To make it easier to know where you stand, divide your current year’s revenue by the prior year’s revenue at the same point in time. This ratio is most meaningful if your revenue and the streams that comprise it remain relatively consistent from year-to-year. In that case, you’ll want the ratio figure to be close to one. If it’s less than one, money is coming in at a slower rate and it may be time to re-visit expenses.
Revenue-to-Date Sample Calculation
4. Restricted Ratio
Net assets with donor restrictions consist, in part, of revenues from foundations and donors for which the organization must still perform some type of service. Let’s say a food bank gets a $20,000 grant from their community foundation to provide a nutrition education workshop. The $20,000 is considered a net asset with donor restriction until they deliver the workshop. But, payroll is due this Friday and the organization doesn’t have quite enough money to cover the personnel expenses for their meal delivery service.
So, they take part of the $20,000 check they received from the community foundation and use that to meet payroll. Legally this is acceptable, but it isn’t recommended, and the organization will have to replenish the $20,000 with unrestricted money they receive. Sometimes organizations with big receivables from government contracts use net assets with donor restrictions like a line of credit to make cash flow work. Therefore, we include accounts receivable in our financial ratio.
This ratio should be one or greater, to indicate that you have or will soon receive the money to perform promised actions. While not as common, if an organization receives a multi-year pledge, this would also be considered a net asset with donor restriction and would be treated similarly and would be included in accounts receivable and added into the denominator.

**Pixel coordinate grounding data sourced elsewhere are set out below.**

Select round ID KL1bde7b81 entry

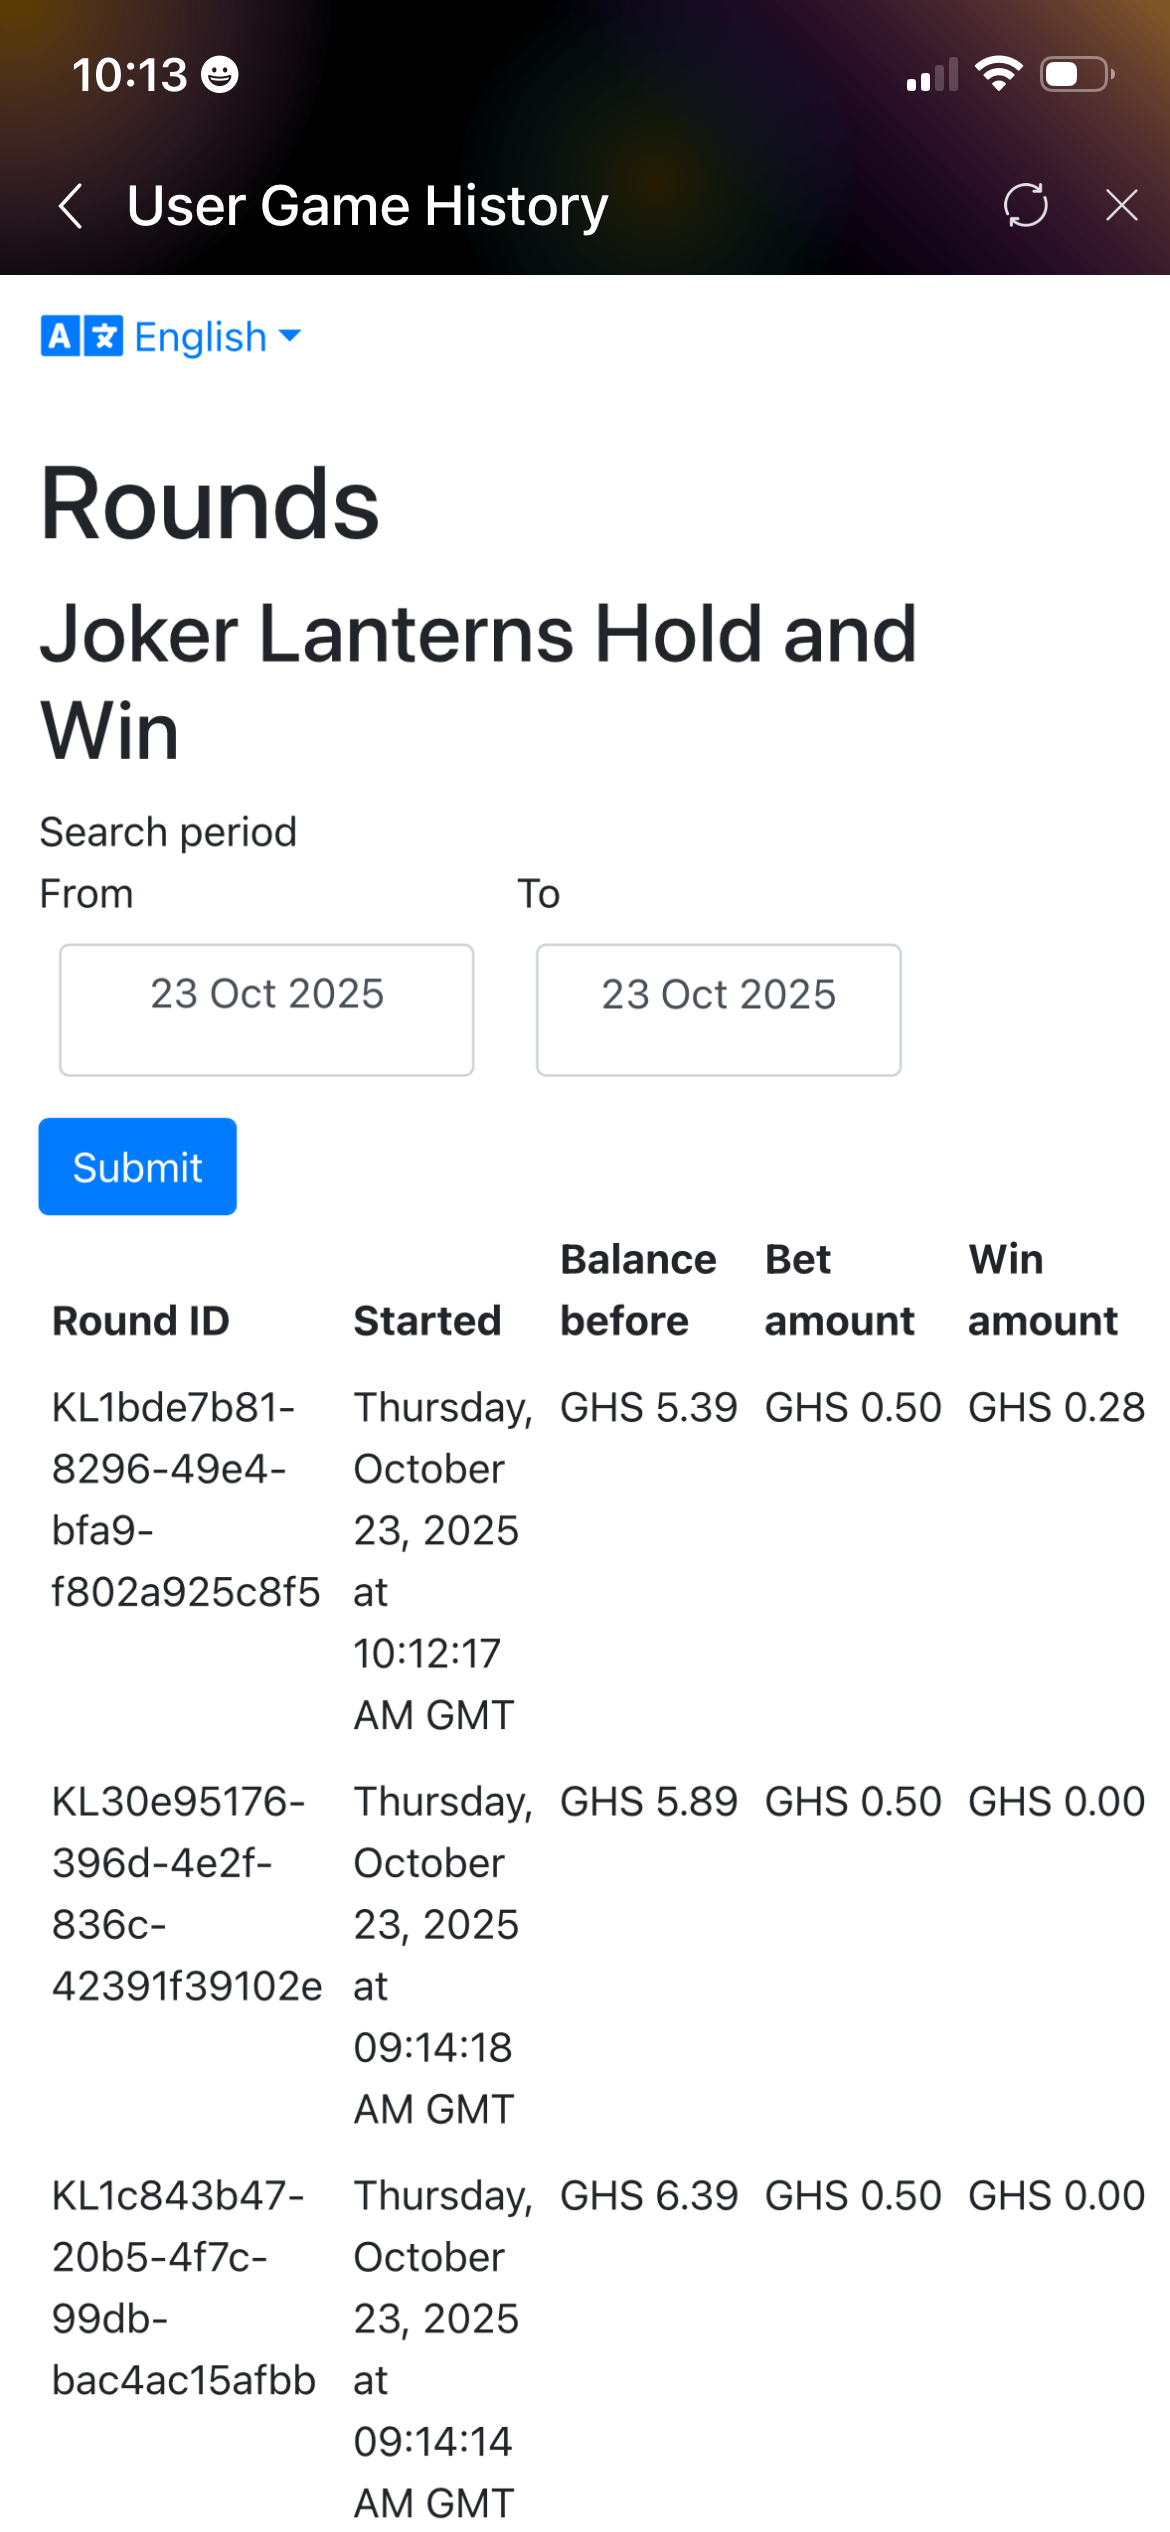point(185,1499)
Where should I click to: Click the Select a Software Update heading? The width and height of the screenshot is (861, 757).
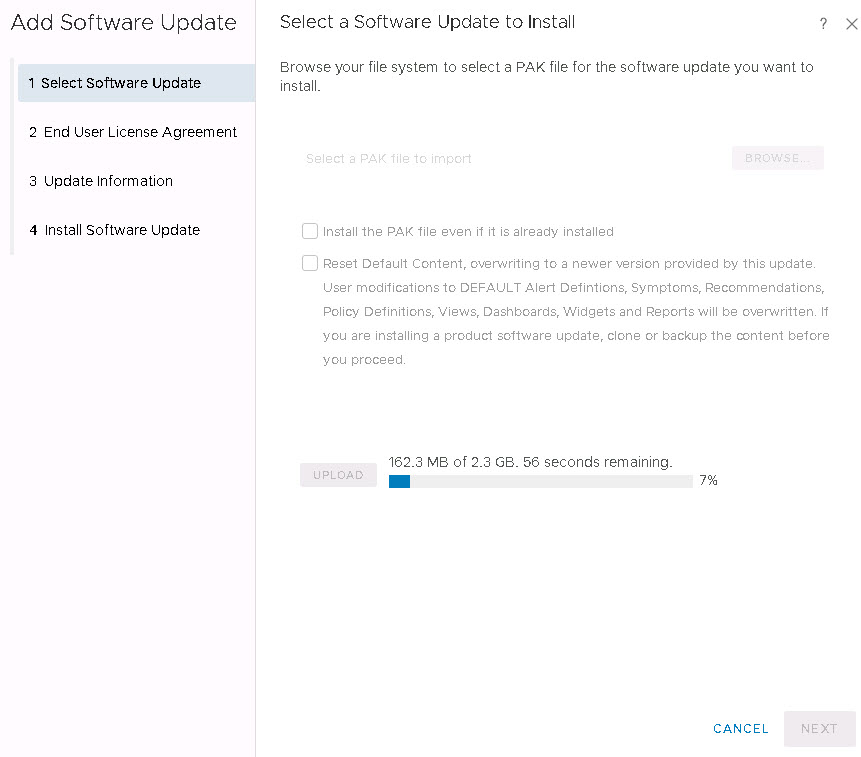pos(427,22)
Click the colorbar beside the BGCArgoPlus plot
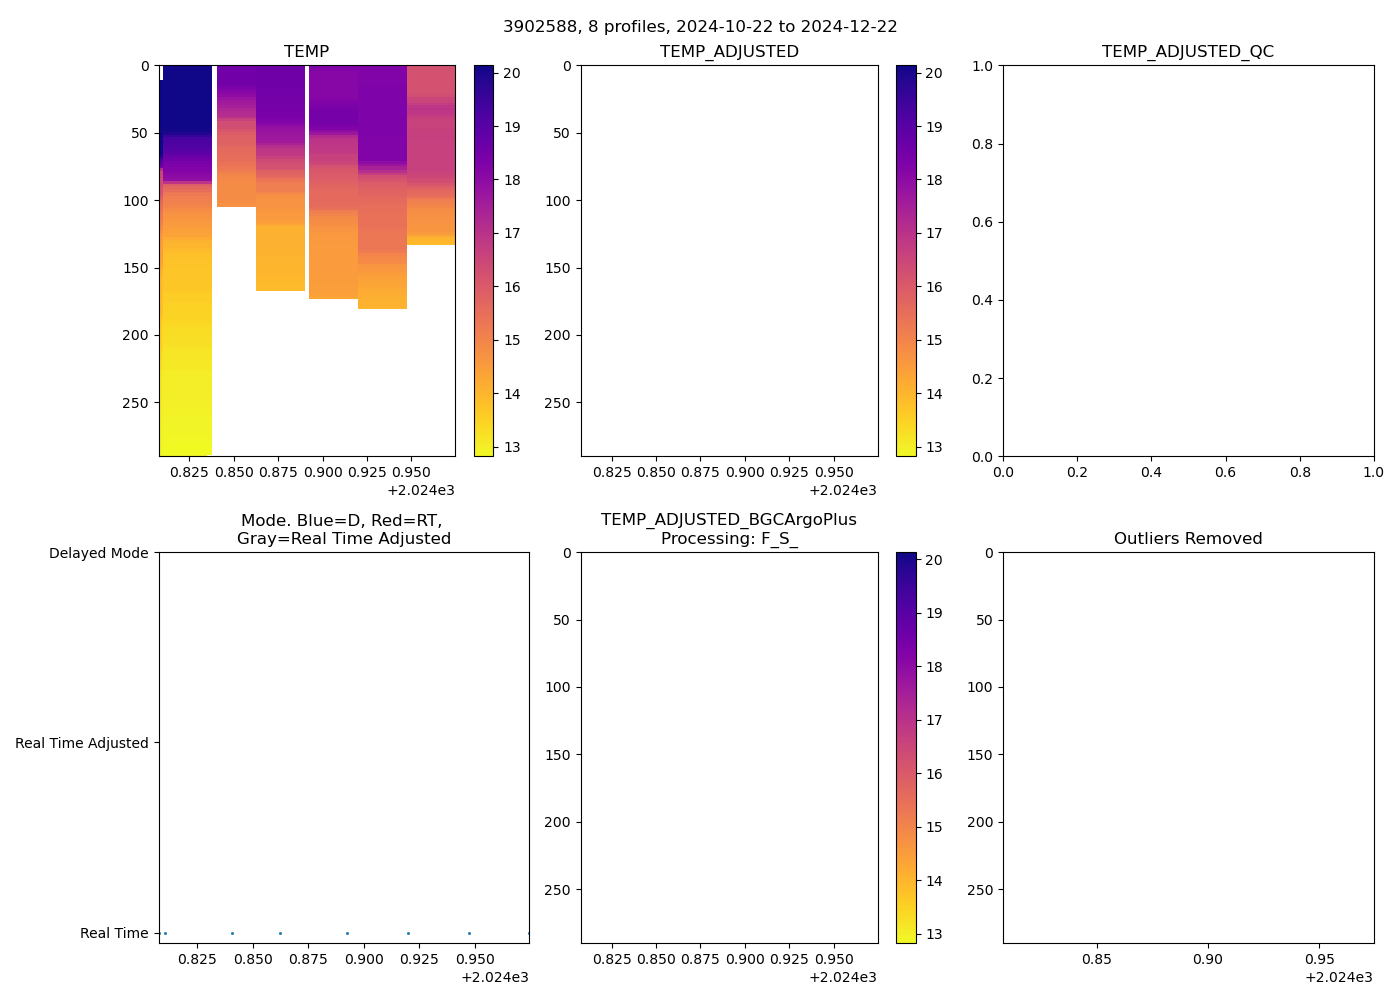1400x1000 pixels. [905, 747]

Each of these key financial ratios individually may not signal a problem. But, if you’re starting to get worried about your nonprofit’s financial health, they are a good starting point for financial analysis. The saying goes “desperate times call for desperate measures.” When your organization has cash flow trouble, Finance Officers often use these options to keep employees paid and make ends meet. By understanding these key financial ratios in nonprofit management, you can identify cash flow issues that may be challenging your organization and you can begin a larger conversation about your organization’s financial stability and viability.
Four Key Financial Analysis Questions for Nonprofit Board Members
To make it easy for board members, consider including the answers to these four questions along with the financial statements at your next meeting:
What is our current payroll ratio?
Analysis: We have enough cash for one payroll, but we’re stretched pretty thin.
Are our accounts payable increasing significantly?
Analysis: Yes. Our March A/P is approximately twice February A/P. We are holding some bills longer than usual because we need to conserve cash for payroll.
How does our total revenue year-to-date compare with the same number last year?
Analysis: Our revenue is down about 8% from last year reflected by a decrease in individual giving. We may want to start trimming our expenses if this doesn’t turn around.
Are we using restricted cash for other purposes?
Analysis: No, we’re not. Between our cash on hand and accounts receivable we have enough cash, just barely, to meet any obligations that we have promised to funders and not yet delivered.
Of course, after you look at these indicators of nonprofit financial health, you may be faced with some tough decisions to make in your budgeting process; however, by implementing an analysis of the key financial ratios, you’ll be able to communicate financial information more effectively helping others understand your nonprofit’s financial health, an important component of building a stronger and thriving nonprofit.